For cranial ultrasound, why is it advantageous to use frequencies in the kHZ range rather than the MHz range?

(a) The antinodes of the standing waves will be closer together at the lower frequencies than at the higher frequencies;

(b) There will be no standing waves at the lower frequencies;

(c) Cranial bones will attenuate the ultrasound more at the lower frequencies than at the higher frequencies;

(d) Cranial bones will attenuate the ultrasound less at the lower frequencies than at the higher frequencies.

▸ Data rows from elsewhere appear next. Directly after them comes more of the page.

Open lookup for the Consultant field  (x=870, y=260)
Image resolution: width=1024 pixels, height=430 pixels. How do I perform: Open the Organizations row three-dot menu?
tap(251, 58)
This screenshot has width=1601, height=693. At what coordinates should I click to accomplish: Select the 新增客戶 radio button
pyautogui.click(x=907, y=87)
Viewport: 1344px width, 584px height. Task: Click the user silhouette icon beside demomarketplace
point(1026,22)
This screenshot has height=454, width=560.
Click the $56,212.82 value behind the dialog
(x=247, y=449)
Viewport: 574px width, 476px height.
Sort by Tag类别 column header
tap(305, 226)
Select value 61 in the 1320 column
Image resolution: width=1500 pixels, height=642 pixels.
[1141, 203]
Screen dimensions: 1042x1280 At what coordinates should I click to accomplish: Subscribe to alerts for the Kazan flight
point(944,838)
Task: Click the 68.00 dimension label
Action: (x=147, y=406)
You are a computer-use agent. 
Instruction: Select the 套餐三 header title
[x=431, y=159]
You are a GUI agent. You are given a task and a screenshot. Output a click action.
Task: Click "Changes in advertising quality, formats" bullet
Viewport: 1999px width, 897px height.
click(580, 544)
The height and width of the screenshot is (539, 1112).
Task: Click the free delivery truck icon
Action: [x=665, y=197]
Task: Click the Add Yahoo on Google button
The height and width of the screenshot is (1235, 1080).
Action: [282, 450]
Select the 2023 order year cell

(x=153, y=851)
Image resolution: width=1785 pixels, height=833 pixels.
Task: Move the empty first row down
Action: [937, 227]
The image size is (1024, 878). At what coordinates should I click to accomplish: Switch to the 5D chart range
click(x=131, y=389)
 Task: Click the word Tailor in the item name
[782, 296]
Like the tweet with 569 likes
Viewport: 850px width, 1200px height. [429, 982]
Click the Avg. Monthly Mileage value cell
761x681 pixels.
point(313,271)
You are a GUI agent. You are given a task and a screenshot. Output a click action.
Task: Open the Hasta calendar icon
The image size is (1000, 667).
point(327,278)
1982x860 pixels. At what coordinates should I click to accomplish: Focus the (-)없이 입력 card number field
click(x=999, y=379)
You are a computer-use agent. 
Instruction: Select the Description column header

A typical ultrasound transducer used for medical diagnosis produces a beam of ultrasound with a frequency of 1.0 MHz. The beam travels from the transducer through tissue and partially reflects when it encounters different structures in the tissue. The same transducer that produces the ultrasound also detects the reflections. The transducer emits a short pulse of ultrasound and waits to receive the reflected echoes before emitting the next pulse. By measuring the time between the initial pulse and the arrival of the reflected signal, we can use the speed of ultrasound in tissue, 1540 m/s, to determine the distance from the transducer to the structure that produced the reflection.

As the ultrasound beam passes through tissue, the beam is attenuated through absorption. Thus deeper structures return weaker echoes. A typical attenuation in tissue is -100 dB/m ∙ MHz; in bone it is -500 dB/m ∙ MHz. In determining attenuation, we take the reference intensity to be the intensity produced by the transducer.